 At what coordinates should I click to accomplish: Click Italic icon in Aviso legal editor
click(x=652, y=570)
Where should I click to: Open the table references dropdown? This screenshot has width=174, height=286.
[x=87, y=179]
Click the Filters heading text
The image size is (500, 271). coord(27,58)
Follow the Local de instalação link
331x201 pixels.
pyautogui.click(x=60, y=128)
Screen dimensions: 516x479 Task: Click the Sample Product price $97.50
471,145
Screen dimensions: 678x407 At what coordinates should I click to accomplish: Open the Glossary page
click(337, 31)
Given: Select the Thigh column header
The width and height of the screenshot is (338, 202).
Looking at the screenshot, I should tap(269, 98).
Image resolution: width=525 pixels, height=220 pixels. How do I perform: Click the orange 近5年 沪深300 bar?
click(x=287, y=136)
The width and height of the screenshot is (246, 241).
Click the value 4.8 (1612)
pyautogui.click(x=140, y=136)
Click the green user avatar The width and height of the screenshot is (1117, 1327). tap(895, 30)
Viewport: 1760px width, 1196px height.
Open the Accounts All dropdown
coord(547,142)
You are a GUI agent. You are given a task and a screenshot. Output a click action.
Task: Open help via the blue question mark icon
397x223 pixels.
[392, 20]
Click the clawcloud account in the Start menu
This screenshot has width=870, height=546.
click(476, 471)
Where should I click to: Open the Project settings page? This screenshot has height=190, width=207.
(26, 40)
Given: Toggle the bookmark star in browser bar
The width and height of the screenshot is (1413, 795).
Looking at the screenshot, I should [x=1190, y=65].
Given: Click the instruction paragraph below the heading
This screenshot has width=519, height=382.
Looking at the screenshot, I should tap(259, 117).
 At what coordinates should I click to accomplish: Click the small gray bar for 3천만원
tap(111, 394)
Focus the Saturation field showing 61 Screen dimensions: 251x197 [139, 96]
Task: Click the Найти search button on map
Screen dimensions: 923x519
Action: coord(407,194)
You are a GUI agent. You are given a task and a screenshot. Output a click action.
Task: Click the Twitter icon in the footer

- **Description of the task**
Each line of the records above must be copied exactly.

- **Response to this exercise**
 At what coordinates should I click to accomplish: Click Italic icon in Aviso legal editor
click(x=652, y=570)
Where should I click to: Open the table references dropdown? This screenshot has width=174, height=286.
[x=87, y=179]
Click the Filters heading text
The image size is (500, 271). coord(27,58)
Follow the Local de instalação link
331x201 pixels.
pyautogui.click(x=60, y=128)
Screen dimensions: 516x479 Task: Click the Sample Product price $97.50
471,145
Screen dimensions: 678x407 At what coordinates should I click to accomplish: Open the Glossary page
click(337, 31)
Given: Select the Thigh column header
The width and height of the screenshot is (338, 202).
Looking at the screenshot, I should tap(269, 98).
Image resolution: width=525 pixels, height=220 pixels. How do I perform: Click the orange 近5年 沪深300 bar?
click(x=287, y=136)
The width and height of the screenshot is (246, 241).
Click the value 4.8 (1612)
pyautogui.click(x=140, y=136)
Click the green user avatar The width and height of the screenshot is (1117, 1327). tap(895, 30)
Viewport: 1760px width, 1196px height.
Open the Accounts All dropdown
coord(547,142)
You are a GUI agent. You are given a task and a screenshot. Output a click action.
Task: Open help via the blue question mark icon
397x223 pixels.
[392, 20]
Click the clawcloud account in the Start menu
This screenshot has width=870, height=546.
click(476, 471)
Where should I click to: Open the Project settings page? This screenshot has height=190, width=207.
(26, 40)
Given: Toggle the bookmark star in browser bar
The width and height of the screenshot is (1413, 795).
Looking at the screenshot, I should [x=1190, y=65].
Given: Click the instruction paragraph below the heading
This screenshot has width=519, height=382.
Looking at the screenshot, I should tap(259, 117).
 At what coordinates should I click to accomplish: Click the small gray bar for 3천만원
tap(111, 394)
Focus the Saturation field showing 61 Screen dimensions: 251x197 [139, 96]
Task: Click the Найти search button on map
Screen dimensions: 923x519
Action: coord(407,194)
You are a GUI agent. You are given a task and a screenshot. Output a click action.
Task: Click the Twitter icon in the footer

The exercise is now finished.